Photographing Ham Mill and Ham Harbour, Caithness
Ham Mill and Ham Harbour, Caithness
Part of the Caithness Coastline Project
A few months ago, I photographed Ham Mill and Ham Harbour as part of my Caithness Coastline Project. Places like this are a big part of what keeps drawing me back to the county. Quiet, weathered and full of history, they say a lot about the character of the Caithness coast.
Ham Harbour stood out straight away. The old stonework, the shape of the harbour, and the open coastline around it all feel tied to the area's working history. It is not a location that needs dramatic conditions to work well in a photograph. In fact, I think it suits a quieter light better. That gives the texture and form more room to speak for themselves.

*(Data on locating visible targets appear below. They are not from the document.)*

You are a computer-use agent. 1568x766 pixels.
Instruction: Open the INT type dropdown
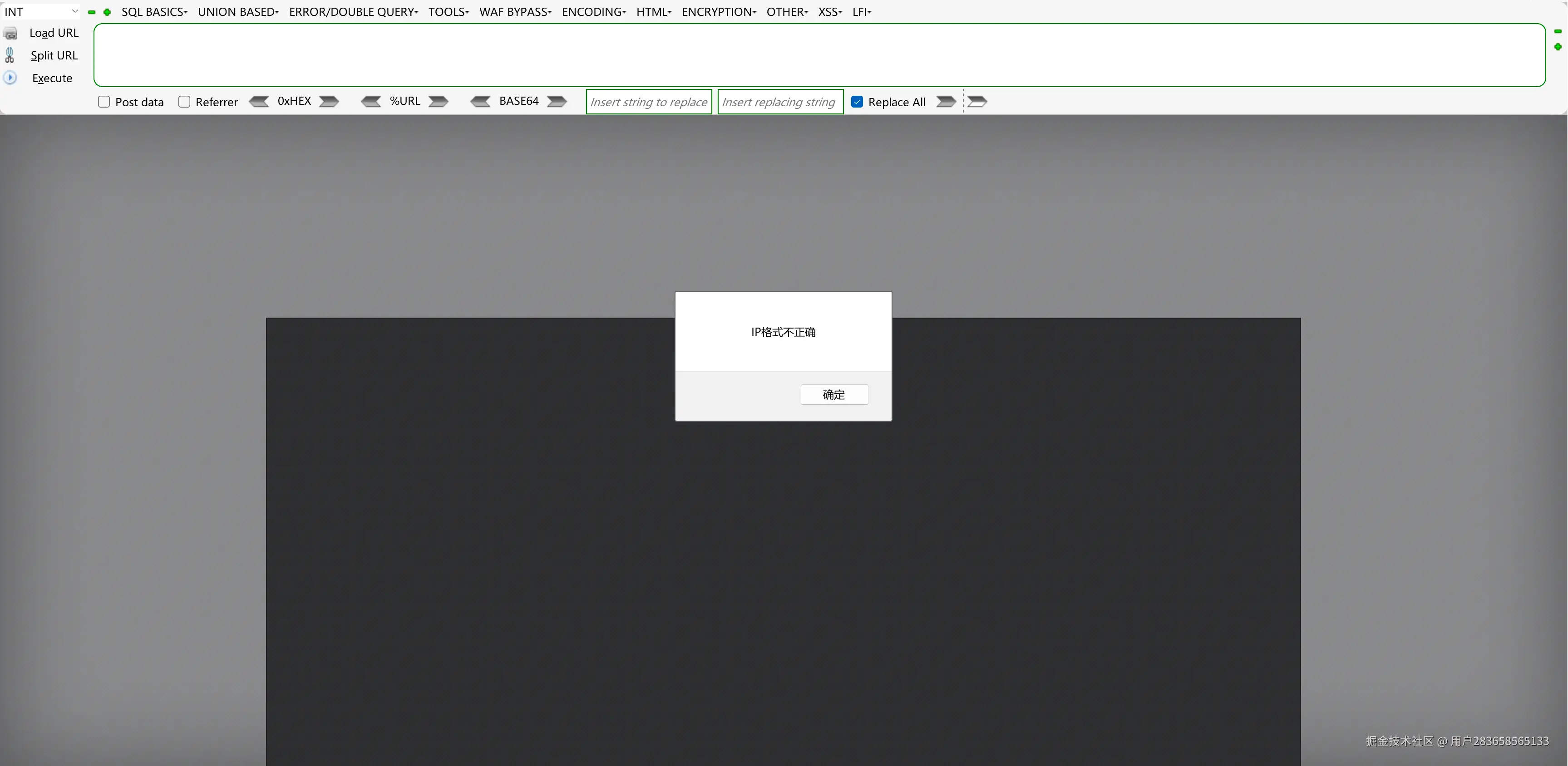coord(74,11)
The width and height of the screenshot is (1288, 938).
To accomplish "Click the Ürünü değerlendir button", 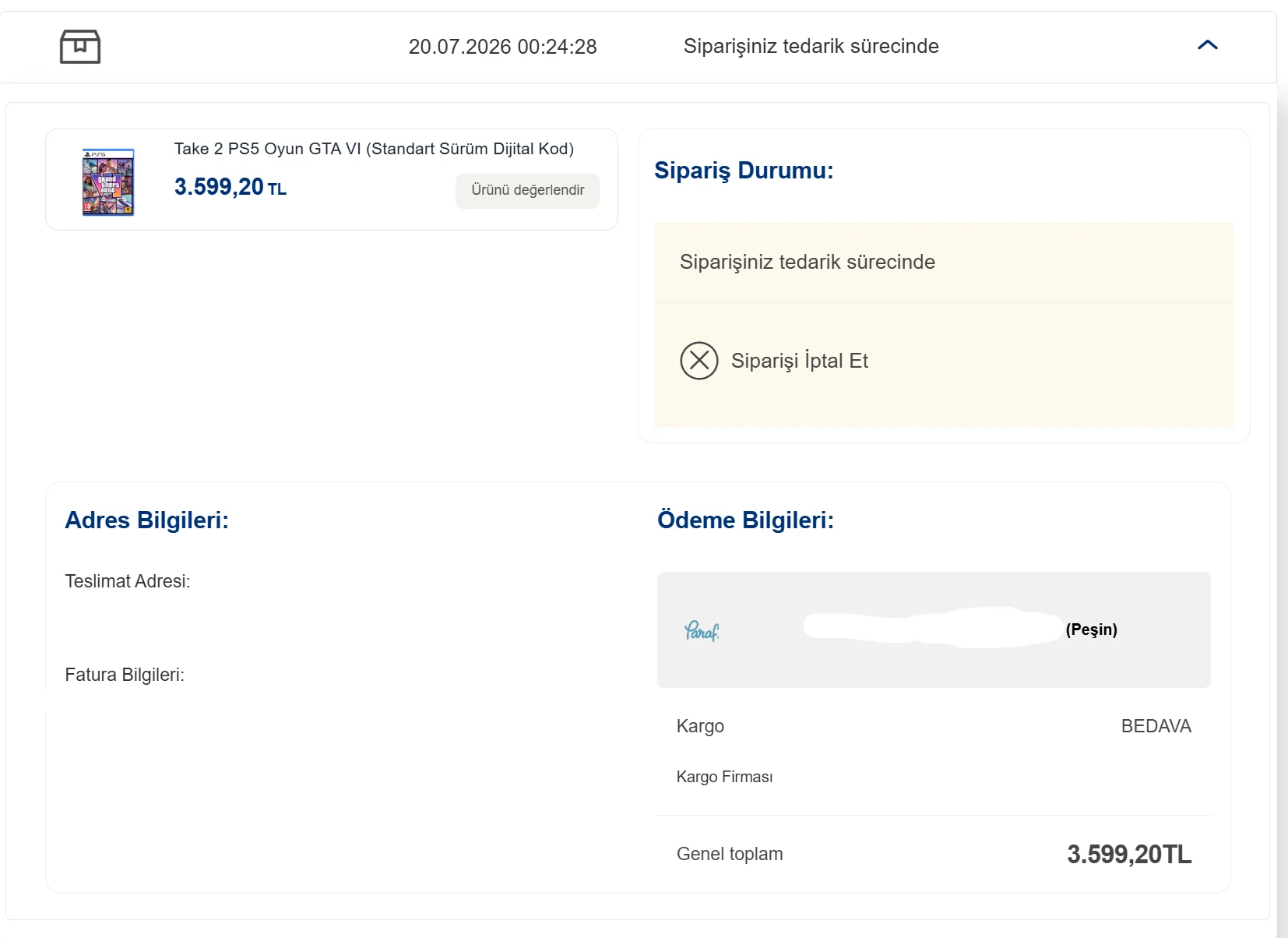I will click(x=527, y=190).
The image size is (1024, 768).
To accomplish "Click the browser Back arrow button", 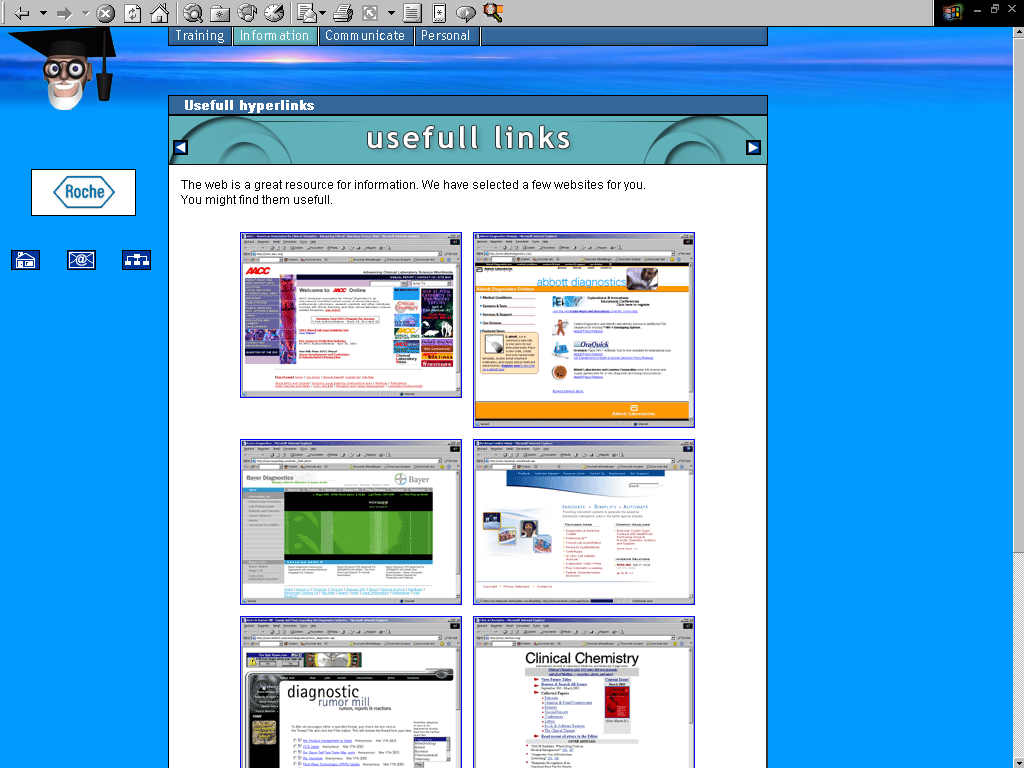I will click(21, 13).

Ham Mill had a similar pull. What interested me there was the way it now sits so naturally in the landscape. It still carries the mark of what it once was, but it also feels part of the coastline around it now. That mix of history and landscape is a big part of what draws me to places like this.
The conditions on this visit were fairly simple, which felt right. Soft light, subdued tones and enough atmosphere to give the scene some depth without overpowering it. Caithness often works best like that. It does not always need a big sky or a dramatic sunset. Sometimes the quieter days say more.
That is a big part of what this project has become for me. It is not about chasing the most obvious views. It is about building a body of work around the character of the Caithness coastline as a whole. The well-known places matter, but so do the smaller corners, the overlooked remnants and the locations that still carry a real sense of what this part of the world is about.
Ham Mill and Ham Harbour both felt like that. Not polished, not showy, just honest bits of coastline with depth and history in them. Maybe not be the most well-known locations in Caithness, but they have exactly the kind of character that makes this coastline so compelling to photograph.
The more I work on this project, the more I find myself drawn to places that feel like this. Places with something behind them. Places that still hold their shape, their texture and their connection to the land and sea around them.
For me, that is a big part of what makes Caithness worth photographing.